Tasks to complete -
1. Can you extract, word for word, the part of the forum post about Jetson interrupt affinity that opens with the words containing "I’m currently working" and closes with "this JP release."?
2. In the listing below, could you reproduce the part that opens with the line containing "Image resolution: width=1456" and closes with the line containing "Create a new", requests included, with every coordinate in the answers multiplied by 2.35 and rounded to whole numbers, halves rounded up? Give only those lines.

I’m currently working with a multi-port network card that I have plugged into the PCIe port of the Jetson AGX Orin Dev Kit. I’m running an early access of JetPack 7 (R38.1 EA) on this board and have ported the vendor’s drivers to the 6.8.12 kernel implementation used for this JP release.
This network card is capable of 25G+ speeds. In my early testing, I’ve noticed that all interrupts are running through CPU0. The vendor includes a tuning script that expects me to be able to modify smp_affinity (e.g. echo fff | sudo tee /proc/irq/278/smp_affinity). This fails. After some searching here on the forums, I discovered this post: [Jetson AGX Orin] Intel Network Card RX Interrupts Locked to CPU0 Despite Affinity Settings - #2 by WayneWWW
I manually patched what @delwyn provided to 6.8.12, but that similarly fails for me. I’ve noticed that dmesg reports “GICv2m: Failed to allocate v2m resource.” early in the boot process, so I apparently have some further work to.
I’m wondering if anyone else has ported this same patch to Linux 6.8.12 successfully? If so, have you seen any performance improvements? I’m hoping that might save me some time and effort. @WayneWWW has stated in the above thread that this is a “will not fix” issue, so it looks like it’s going to fall on the users to address this regression.

Recorded information -
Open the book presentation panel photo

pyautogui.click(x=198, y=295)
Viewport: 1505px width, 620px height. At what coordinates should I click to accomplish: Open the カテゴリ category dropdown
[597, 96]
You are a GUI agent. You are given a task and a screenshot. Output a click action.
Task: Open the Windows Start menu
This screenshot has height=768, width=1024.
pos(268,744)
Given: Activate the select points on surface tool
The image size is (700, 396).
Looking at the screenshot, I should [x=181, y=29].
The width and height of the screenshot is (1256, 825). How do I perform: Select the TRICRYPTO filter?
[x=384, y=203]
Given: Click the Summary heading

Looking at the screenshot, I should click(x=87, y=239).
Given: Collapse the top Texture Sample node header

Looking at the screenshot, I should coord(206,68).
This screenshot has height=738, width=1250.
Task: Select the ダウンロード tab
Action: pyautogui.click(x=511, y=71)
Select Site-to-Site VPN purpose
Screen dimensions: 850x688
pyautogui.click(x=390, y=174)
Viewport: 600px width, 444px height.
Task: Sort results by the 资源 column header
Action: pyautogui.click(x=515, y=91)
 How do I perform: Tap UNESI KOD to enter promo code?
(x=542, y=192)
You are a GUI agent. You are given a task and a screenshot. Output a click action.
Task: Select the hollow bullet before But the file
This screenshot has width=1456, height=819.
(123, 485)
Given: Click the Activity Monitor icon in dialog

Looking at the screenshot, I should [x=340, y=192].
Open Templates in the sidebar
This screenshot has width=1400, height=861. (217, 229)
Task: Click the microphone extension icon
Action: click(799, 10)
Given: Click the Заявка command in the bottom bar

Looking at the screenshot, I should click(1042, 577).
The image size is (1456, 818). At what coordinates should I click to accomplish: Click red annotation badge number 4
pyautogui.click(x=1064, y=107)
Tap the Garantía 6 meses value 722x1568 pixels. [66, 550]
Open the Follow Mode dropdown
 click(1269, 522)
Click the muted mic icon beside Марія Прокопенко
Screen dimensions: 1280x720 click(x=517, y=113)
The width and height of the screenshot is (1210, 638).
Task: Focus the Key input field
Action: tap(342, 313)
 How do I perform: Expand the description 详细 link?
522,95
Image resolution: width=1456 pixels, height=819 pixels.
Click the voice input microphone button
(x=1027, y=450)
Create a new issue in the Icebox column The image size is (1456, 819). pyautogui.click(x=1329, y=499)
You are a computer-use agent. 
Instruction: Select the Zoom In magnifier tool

Outputs in order -
1.
I’m currently working with a multi-port network card that I have plugged into the PCIe port of the Jetson AGX Orin Dev Kit. I’m running an early access of JetPack 7 (R38.1 EA) on this board and have ported the vendor’s drivers to the 6.8.12 kernel implementation used for this JP release.

2.
Image resolution: width=1456 pixels, height=819 pixels.
Click the voice input microphone button
(x=2413, y=1058)
Create a new issue in the Icebox column The image size is (1456, 819). pyautogui.click(x=3123, y=1173)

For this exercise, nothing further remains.